Tal Yarkoni recently published an article arguing that psychological science suffers from a generalizability crisis. Although this article has caused quite a stir in the field (and quite a bit of confusion), the issue Yarkoni discusses is by no means new. It has been known by methodologists for at least a couple of decades. It is also intimately connected to the problems that led to the demise of positivism and falsificationism in the philosophy of science. But Yarkoni has provided a new statistical formulation of this problem and brought it to the attention of mainstream researchers in psychology.

I discuss the basic methodological issue, divorced from the statistical formulation, below.

The fundamental problem

Research questions, hypotheses, and conclusions in psychological science tend to be expressed in very general terms, without contextual qualifications. The implicit assumption is often that the research addresses human nature and general principles of behavior. There are at least two reasons for this.

  • The first is the nomothetic ideal that stems from our disicpline’s positivist heritage and encourages the pursuit of context free-laws.
  • The second is that an article today comes across as more important (or “cooler”), and has a greater chance of being published in a high-impact journal, if it purpurts to unveil a basic truth about human psychology than if it only covers the behavior of say American college students in a particular artificial situation.

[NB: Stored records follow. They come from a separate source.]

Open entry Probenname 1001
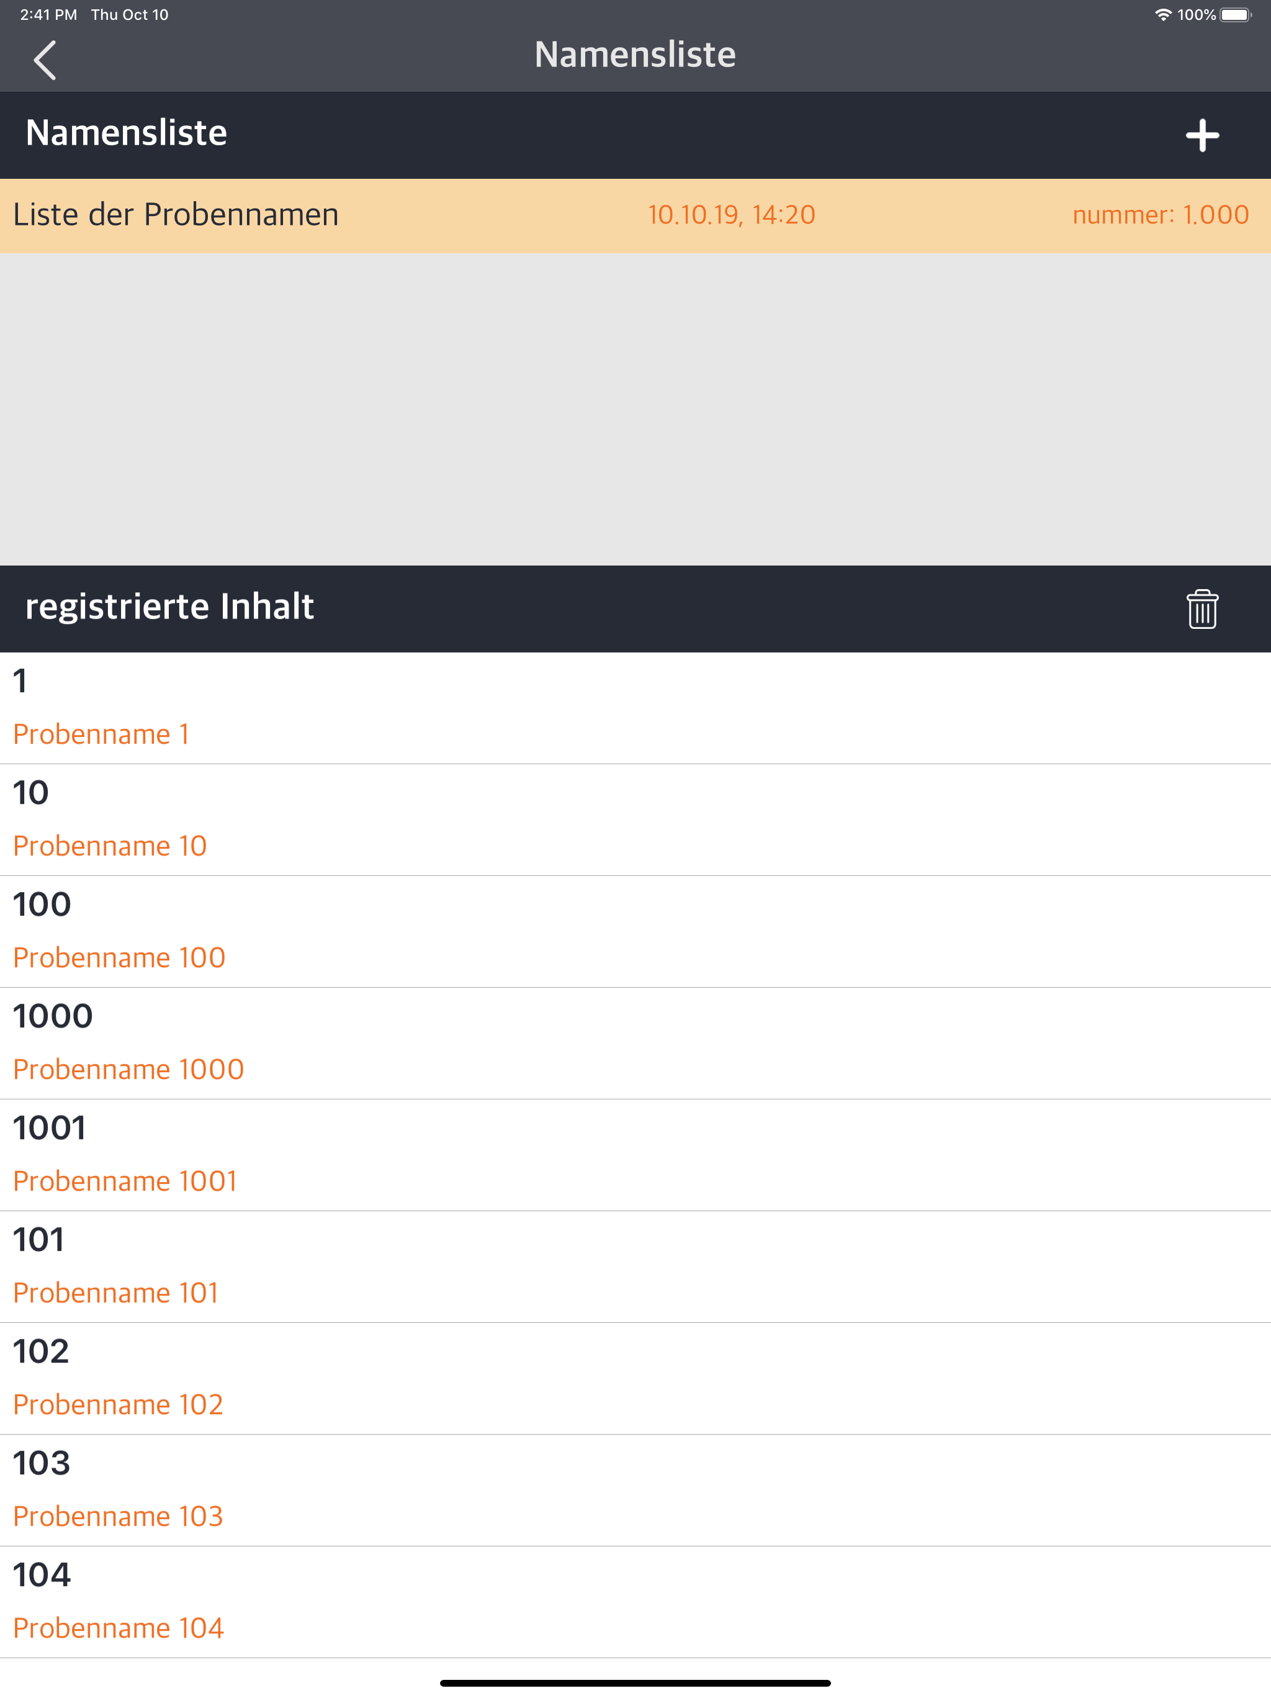 [636, 1155]
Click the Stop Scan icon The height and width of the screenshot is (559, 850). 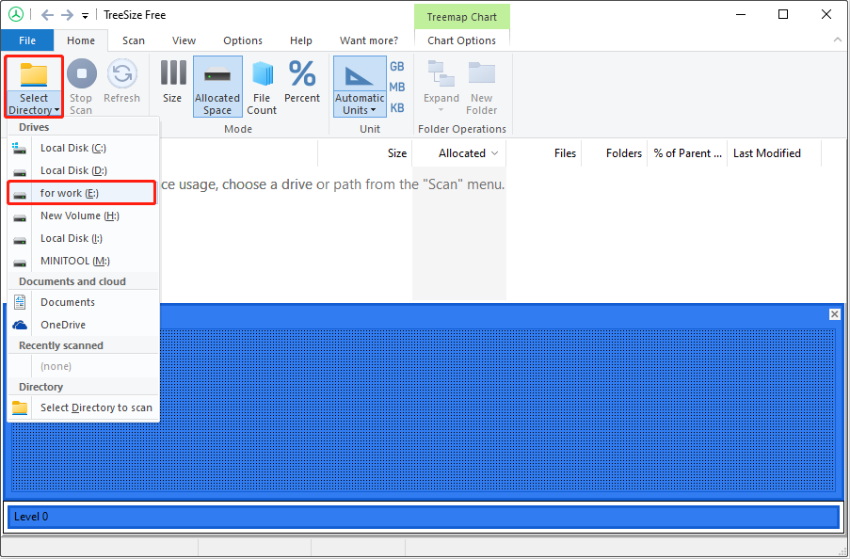point(80,86)
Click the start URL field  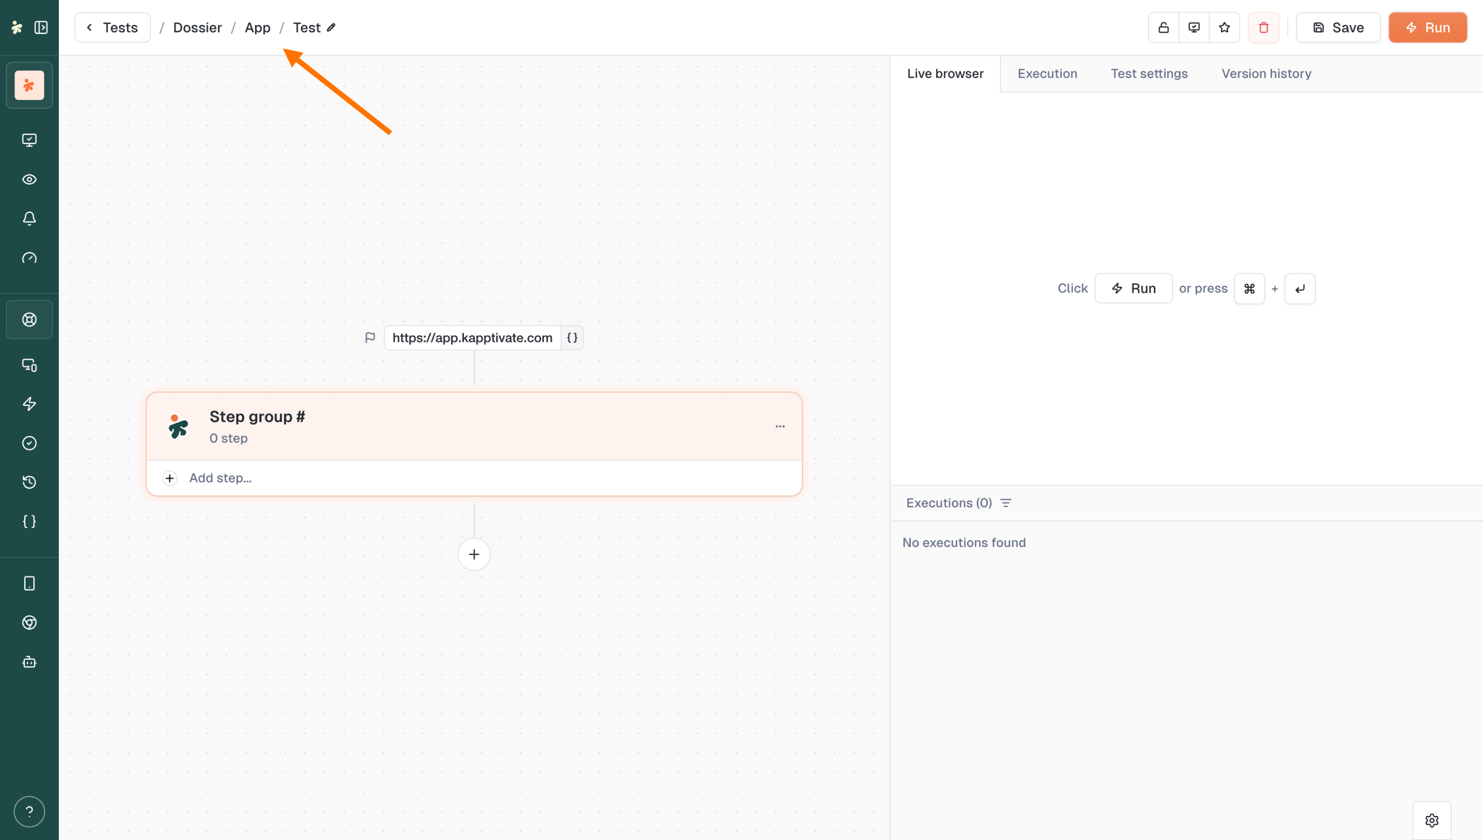[x=472, y=338]
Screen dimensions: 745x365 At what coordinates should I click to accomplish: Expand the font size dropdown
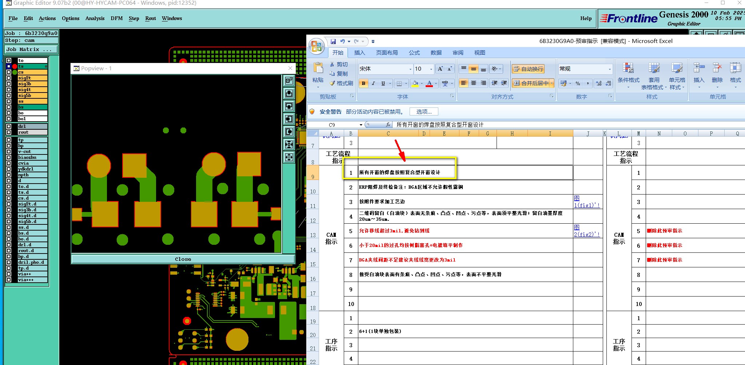(431, 69)
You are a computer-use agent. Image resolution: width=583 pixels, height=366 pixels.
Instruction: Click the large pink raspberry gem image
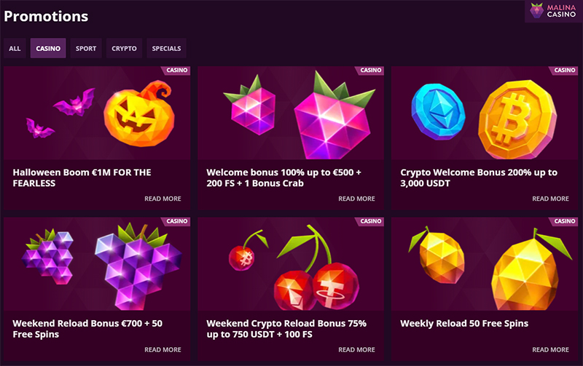click(x=332, y=115)
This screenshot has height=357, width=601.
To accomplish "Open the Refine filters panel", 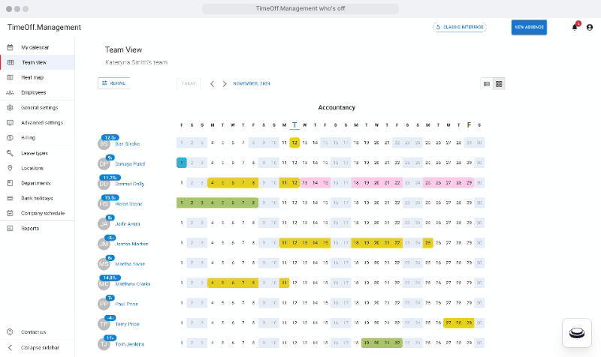I will pyautogui.click(x=113, y=83).
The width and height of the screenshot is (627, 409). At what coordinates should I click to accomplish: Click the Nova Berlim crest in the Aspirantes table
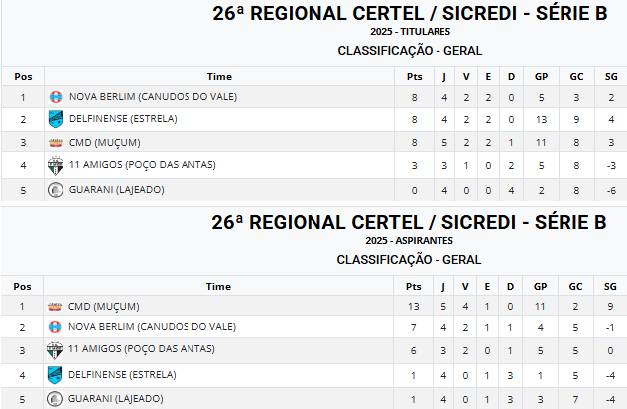pos(56,326)
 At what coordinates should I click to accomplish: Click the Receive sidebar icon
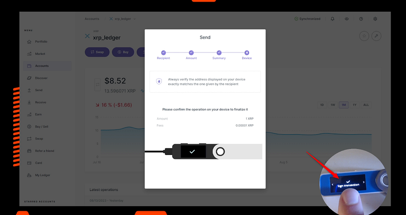[29, 102]
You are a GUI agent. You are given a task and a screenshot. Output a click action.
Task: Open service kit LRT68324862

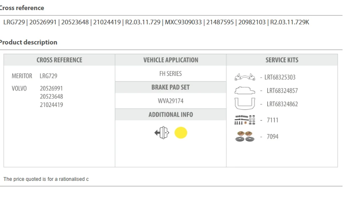(282, 104)
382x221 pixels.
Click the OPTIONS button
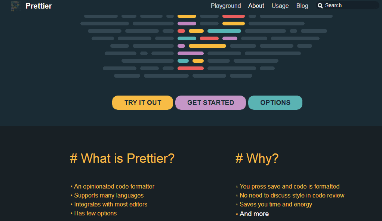pyautogui.click(x=275, y=103)
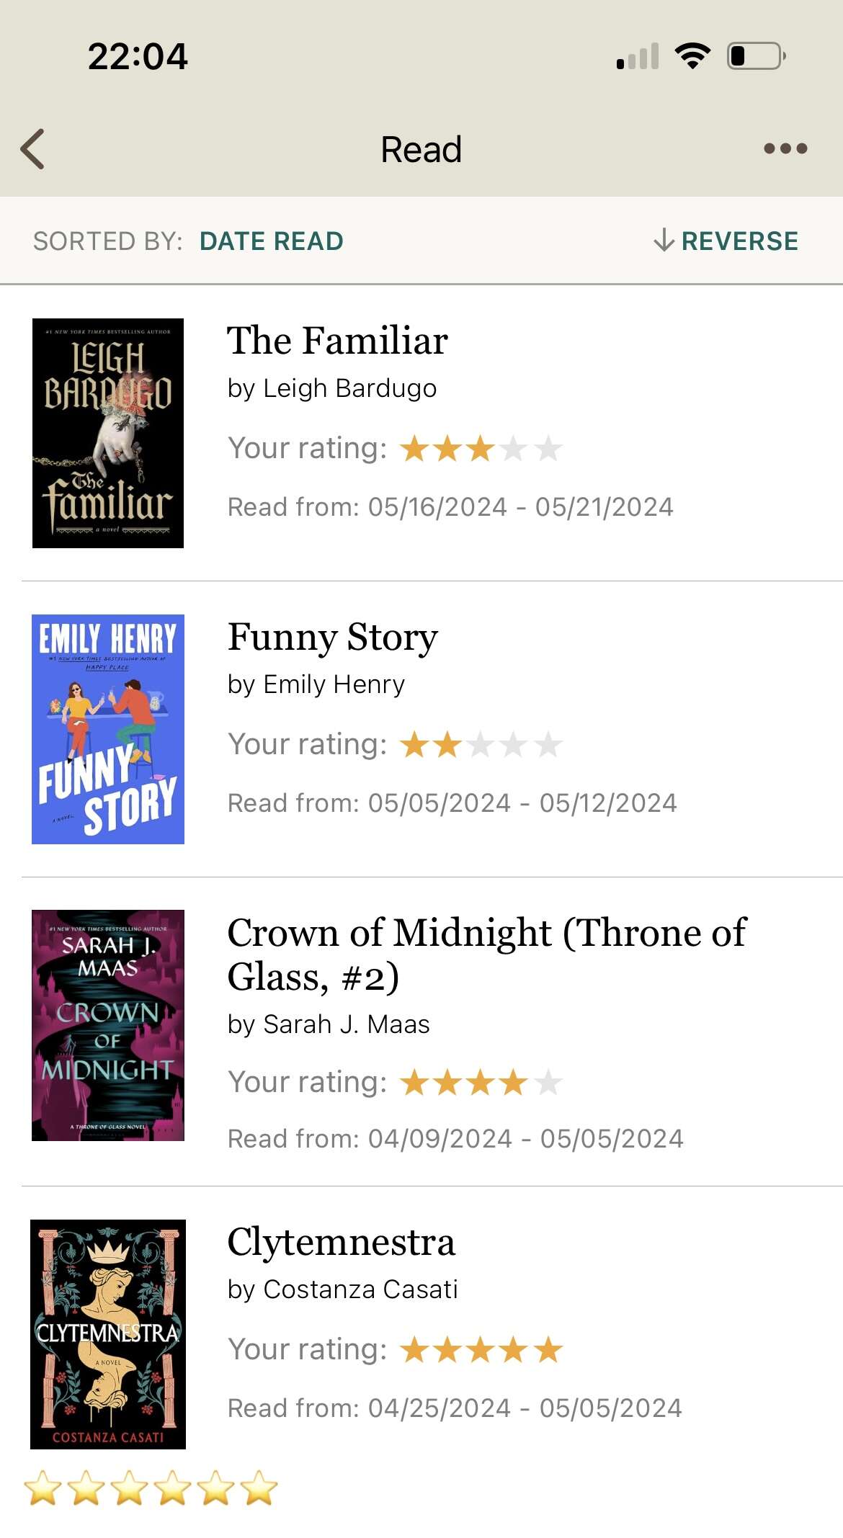Reverse the sort order
The height and width of the screenshot is (1538, 843).
[739, 241]
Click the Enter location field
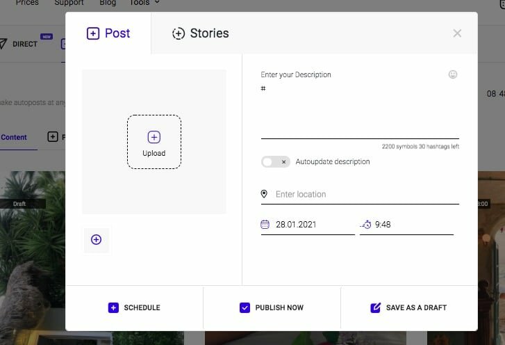Screen dimensions: 505x345 (x=366, y=194)
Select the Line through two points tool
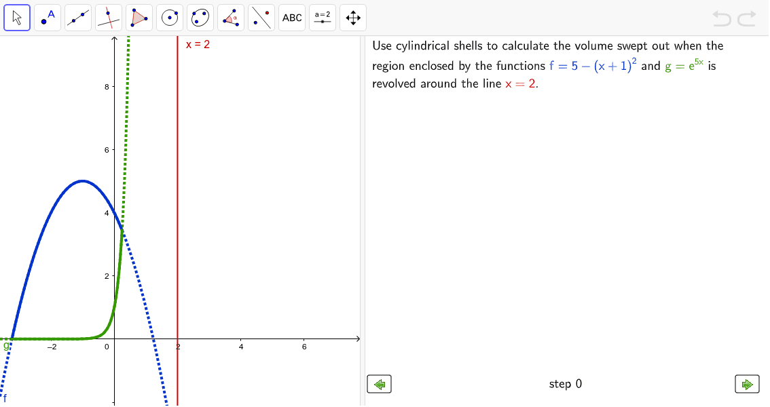770x407 pixels. [x=78, y=17]
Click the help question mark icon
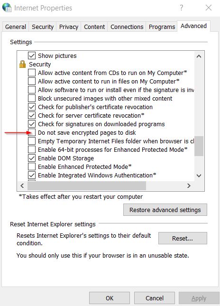Screen dimensions: 220x306 pyautogui.click(x=182, y=8)
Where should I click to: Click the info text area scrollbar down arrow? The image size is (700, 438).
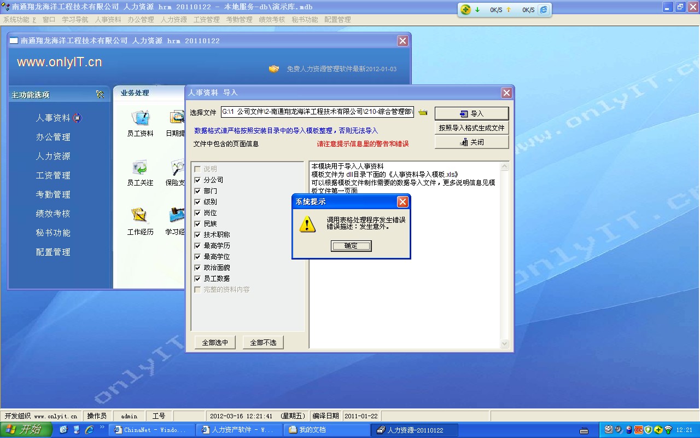[x=505, y=343]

But are such broad formulations really justifiable? Is it defensible to hide or ignore potential contextual contingencies?

In order to draw valid conclusions from empirical research, our claims need to match the observations that were made. This means that all the theoretical concepts that are implicitly or explicitly used need to match concrete aspects of the study. This is known as the problem of construct validity in the methodological literature. Following Campbell’s classical typology, we need to obtain construct validity in terms of participants (or whatever are the units of research), instruments, manipulations, and situations.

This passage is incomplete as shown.